> Esercizio assegnato
Puoi riscrivere parola per parola tutti i record riportati qui sotto?

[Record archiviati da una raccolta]
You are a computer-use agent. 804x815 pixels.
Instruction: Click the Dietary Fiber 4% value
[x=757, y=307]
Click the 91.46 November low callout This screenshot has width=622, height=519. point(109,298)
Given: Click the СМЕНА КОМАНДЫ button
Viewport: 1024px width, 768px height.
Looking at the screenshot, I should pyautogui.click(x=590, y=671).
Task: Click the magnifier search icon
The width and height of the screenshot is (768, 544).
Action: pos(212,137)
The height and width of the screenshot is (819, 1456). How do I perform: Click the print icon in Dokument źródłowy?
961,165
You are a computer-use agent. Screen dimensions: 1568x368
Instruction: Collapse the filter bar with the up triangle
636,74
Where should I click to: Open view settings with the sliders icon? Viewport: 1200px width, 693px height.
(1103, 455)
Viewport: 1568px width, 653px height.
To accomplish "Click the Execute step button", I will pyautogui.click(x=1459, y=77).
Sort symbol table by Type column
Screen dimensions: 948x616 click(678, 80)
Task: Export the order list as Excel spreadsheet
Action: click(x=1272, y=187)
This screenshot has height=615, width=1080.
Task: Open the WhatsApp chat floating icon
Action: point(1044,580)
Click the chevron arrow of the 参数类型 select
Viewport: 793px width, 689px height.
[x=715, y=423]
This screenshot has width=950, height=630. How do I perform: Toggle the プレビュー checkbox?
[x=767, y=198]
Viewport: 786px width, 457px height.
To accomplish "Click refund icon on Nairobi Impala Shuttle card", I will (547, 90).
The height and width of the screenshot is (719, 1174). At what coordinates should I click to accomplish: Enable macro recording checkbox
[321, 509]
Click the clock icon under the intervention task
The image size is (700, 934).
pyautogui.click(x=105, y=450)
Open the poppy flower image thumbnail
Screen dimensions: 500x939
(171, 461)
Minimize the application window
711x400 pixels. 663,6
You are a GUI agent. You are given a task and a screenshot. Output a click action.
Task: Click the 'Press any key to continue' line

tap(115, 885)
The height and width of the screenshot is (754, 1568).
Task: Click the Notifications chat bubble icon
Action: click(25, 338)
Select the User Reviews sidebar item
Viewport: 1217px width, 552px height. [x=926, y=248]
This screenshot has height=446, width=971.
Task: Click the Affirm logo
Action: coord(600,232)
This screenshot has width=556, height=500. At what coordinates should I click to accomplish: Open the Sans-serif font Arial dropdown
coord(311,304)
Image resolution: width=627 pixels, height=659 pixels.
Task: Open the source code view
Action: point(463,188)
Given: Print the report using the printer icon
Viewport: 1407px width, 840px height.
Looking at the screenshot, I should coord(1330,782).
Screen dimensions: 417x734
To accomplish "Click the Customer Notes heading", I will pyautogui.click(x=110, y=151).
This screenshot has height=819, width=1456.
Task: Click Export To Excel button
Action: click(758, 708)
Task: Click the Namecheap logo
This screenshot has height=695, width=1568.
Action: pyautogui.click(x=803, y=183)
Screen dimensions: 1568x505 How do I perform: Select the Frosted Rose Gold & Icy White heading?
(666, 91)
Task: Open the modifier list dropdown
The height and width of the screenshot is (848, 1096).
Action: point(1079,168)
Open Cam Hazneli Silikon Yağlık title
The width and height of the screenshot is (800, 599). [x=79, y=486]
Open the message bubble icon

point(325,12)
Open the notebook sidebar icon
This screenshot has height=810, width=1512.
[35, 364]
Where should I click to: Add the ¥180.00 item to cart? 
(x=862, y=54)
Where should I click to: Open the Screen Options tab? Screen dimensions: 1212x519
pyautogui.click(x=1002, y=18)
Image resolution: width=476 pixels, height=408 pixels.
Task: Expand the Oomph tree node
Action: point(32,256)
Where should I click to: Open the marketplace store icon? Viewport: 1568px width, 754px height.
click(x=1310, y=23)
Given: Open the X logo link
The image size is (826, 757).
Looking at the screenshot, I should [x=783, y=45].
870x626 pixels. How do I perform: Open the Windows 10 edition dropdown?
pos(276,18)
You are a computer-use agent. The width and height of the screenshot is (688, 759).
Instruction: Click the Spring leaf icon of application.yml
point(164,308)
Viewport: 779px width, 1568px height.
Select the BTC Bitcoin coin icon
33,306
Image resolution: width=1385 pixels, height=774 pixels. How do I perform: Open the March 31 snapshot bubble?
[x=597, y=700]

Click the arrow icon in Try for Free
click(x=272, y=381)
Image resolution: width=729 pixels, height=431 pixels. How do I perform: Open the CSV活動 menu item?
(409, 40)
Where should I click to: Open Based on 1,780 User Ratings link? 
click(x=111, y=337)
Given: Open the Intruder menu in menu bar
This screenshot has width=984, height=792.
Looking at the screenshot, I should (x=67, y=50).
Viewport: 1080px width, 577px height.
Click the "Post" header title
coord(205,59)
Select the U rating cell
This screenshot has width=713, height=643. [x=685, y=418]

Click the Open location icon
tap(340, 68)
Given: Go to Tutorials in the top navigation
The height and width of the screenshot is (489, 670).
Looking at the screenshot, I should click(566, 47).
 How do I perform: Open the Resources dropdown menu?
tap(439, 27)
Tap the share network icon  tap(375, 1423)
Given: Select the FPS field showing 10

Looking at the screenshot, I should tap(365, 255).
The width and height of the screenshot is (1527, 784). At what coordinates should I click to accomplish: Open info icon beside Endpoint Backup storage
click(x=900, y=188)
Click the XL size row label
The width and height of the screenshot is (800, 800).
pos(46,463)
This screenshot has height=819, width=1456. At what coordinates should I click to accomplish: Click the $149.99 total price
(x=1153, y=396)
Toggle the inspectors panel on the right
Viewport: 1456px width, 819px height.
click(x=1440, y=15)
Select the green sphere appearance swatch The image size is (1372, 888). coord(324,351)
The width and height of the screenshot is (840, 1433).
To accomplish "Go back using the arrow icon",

> Esito del compito
You are a computer-use agent. 804x815 pixels.
Instruction: Click the Dietary Fiber 4% value
[x=757, y=307]
Click the 91.46 November low callout This screenshot has width=622, height=519. point(109,298)
Given: Click the СМЕНА КОМАНДЫ button
Viewport: 1024px width, 768px height.
Looking at the screenshot, I should pyautogui.click(x=590, y=671).
Task: Click the magnifier search icon
The width and height of the screenshot is (768, 544).
Action: pos(212,137)
The height and width of the screenshot is (819, 1456). How do I perform: Click the print icon in Dokument źródłowy?
961,165
You are a computer-use agent. Screen dimensions: 1568x368
Instruction: Collapse the filter bar with the up triangle
636,74
Where should I click to: Open view settings with the sliders icon? Viewport: 1200px width, 693px height.
(1103, 455)
Viewport: 1568px width, 653px height.
To accomplish "Click the Execute step button", I will pyautogui.click(x=1459, y=77).
Sort symbol table by Type column
Screen dimensions: 948x616 click(678, 80)
Task: Export the order list as Excel spreadsheet
Action: click(x=1272, y=187)
This screenshot has height=615, width=1080.
Task: Open the WhatsApp chat floating icon
Action: point(1044,580)
Click the chevron arrow of the 参数类型 select
Viewport: 793px width, 689px height.
[x=715, y=423]
This screenshot has width=950, height=630. How do I perform: Toggle the プレビュー checkbox?
[x=767, y=198]
Viewport: 786px width, 457px height.
To accomplish "Click refund icon on Nairobi Impala Shuttle card", I will (547, 90).
The height and width of the screenshot is (719, 1174). At what coordinates should I click to accomplish: Enable macro recording checkbox
[321, 509]
Click the clock icon under the intervention task
The image size is (700, 934).
pyautogui.click(x=105, y=450)
Open the poppy flower image thumbnail
Screen dimensions: 500x939
(171, 461)
Minimize the application window
711x400 pixels. 663,6
You are a GUI agent. You are given a task and a screenshot. Output a click action.
Task: Click the 'Press any key to continue' line

tap(115, 885)
The height and width of the screenshot is (754, 1568).
Task: Click the Notifications chat bubble icon
Action: click(25, 338)
Select the User Reviews sidebar item
Viewport: 1217px width, 552px height. [x=926, y=248]
This screenshot has height=446, width=971.
Task: Click the Affirm logo
Action: coord(600,232)
This screenshot has width=556, height=500. At what coordinates should I click to accomplish: Open the Sans-serif font Arial dropdown
coord(311,304)
Image resolution: width=627 pixels, height=659 pixels.
Task: Open the source code view
Action: point(463,188)
Given: Print the report using the printer icon
Viewport: 1407px width, 840px height.
Looking at the screenshot, I should coord(1330,782).
Screen dimensions: 417x734
To accomplish "Click the Customer Notes heading", I will pyautogui.click(x=110, y=151).
This screenshot has height=819, width=1456.
Task: Click Export To Excel button
Action: click(758, 708)
Task: Click the Namecheap logo
This screenshot has height=695, width=1568.
Action: pyautogui.click(x=803, y=183)
Screen dimensions: 1568x505 How do I perform: Select the Frosted Rose Gold & Icy White heading?
(666, 91)
Task: Open the modifier list dropdown
The height and width of the screenshot is (848, 1096).
Action: point(1079,168)
Open Cam Hazneli Silikon Yağlık title
The width and height of the screenshot is (800, 599). [x=79, y=486]
Open the message bubble icon

point(325,12)
Open the notebook sidebar icon
This screenshot has height=810, width=1512.
[35, 364]
Where should I click to: Add the ¥180.00 item to cart? 
(x=862, y=54)
Where should I click to: Open the Screen Options tab? Screen dimensions: 1212x519
pyautogui.click(x=1002, y=18)
Image resolution: width=476 pixels, height=408 pixels.
Task: Expand the Oomph tree node
Action: point(32,256)
Where should I click to: Open the marketplace store icon? Viewport: 1568px width, 754px height.
click(x=1310, y=23)
Given: Open the X logo link
The image size is (826, 757).
Looking at the screenshot, I should [x=783, y=45].
870x626 pixels. How do I perform: Open the Windows 10 edition dropdown?
pos(276,18)
You are a computer-use agent. The width and height of the screenshot is (688, 759).
Instruction: Click the Spring leaf icon of application.yml
point(164,308)
Viewport: 779px width, 1568px height.
Select the BTC Bitcoin coin icon
33,306
Image resolution: width=1385 pixels, height=774 pixels. How do I perform: Open the March 31 snapshot bubble?
[x=597, y=700]

Click the arrow icon in Try for Free
click(x=272, y=381)
Image resolution: width=729 pixels, height=431 pixels. How do I perform: Open the CSV活動 menu item?
(409, 40)
Where should I click to: Open Based on 1,780 User Ratings link? 
click(x=111, y=337)
Given: Open the Intruder menu in menu bar
This screenshot has width=984, height=792.
Looking at the screenshot, I should (x=67, y=50).
Viewport: 1080px width, 577px height.
Click the "Post" header title
coord(205,59)
Select the U rating cell
This screenshot has width=713, height=643. [x=685, y=418]

Click the Open location icon
tap(340, 68)
Given: Go to Tutorials in the top navigation
The height and width of the screenshot is (489, 670).
Looking at the screenshot, I should click(566, 47).
 How do I perform: Open the Resources dropdown menu?
tap(439, 27)
Tap the share network icon  tap(375, 1423)
Given: Select the FPS field showing 10

Looking at the screenshot, I should tap(365, 255).
The width and height of the screenshot is (1527, 784). At what coordinates should I click to accomplish: Open info icon beside Endpoint Backup storage
click(x=900, y=188)
Click the XL size row label
The width and height of the screenshot is (800, 800).
pos(46,463)
This screenshot has height=819, width=1456. At what coordinates should I click to accomplish: Click the $149.99 total price
(x=1153, y=396)
Toggle the inspectors panel on the right
Viewport: 1456px width, 819px height.
click(x=1440, y=15)
Select the green sphere appearance swatch The image size is (1372, 888). coord(324,351)
The width and height of the screenshot is (840, 1433).
To accomplish "Go back using the arrow icon",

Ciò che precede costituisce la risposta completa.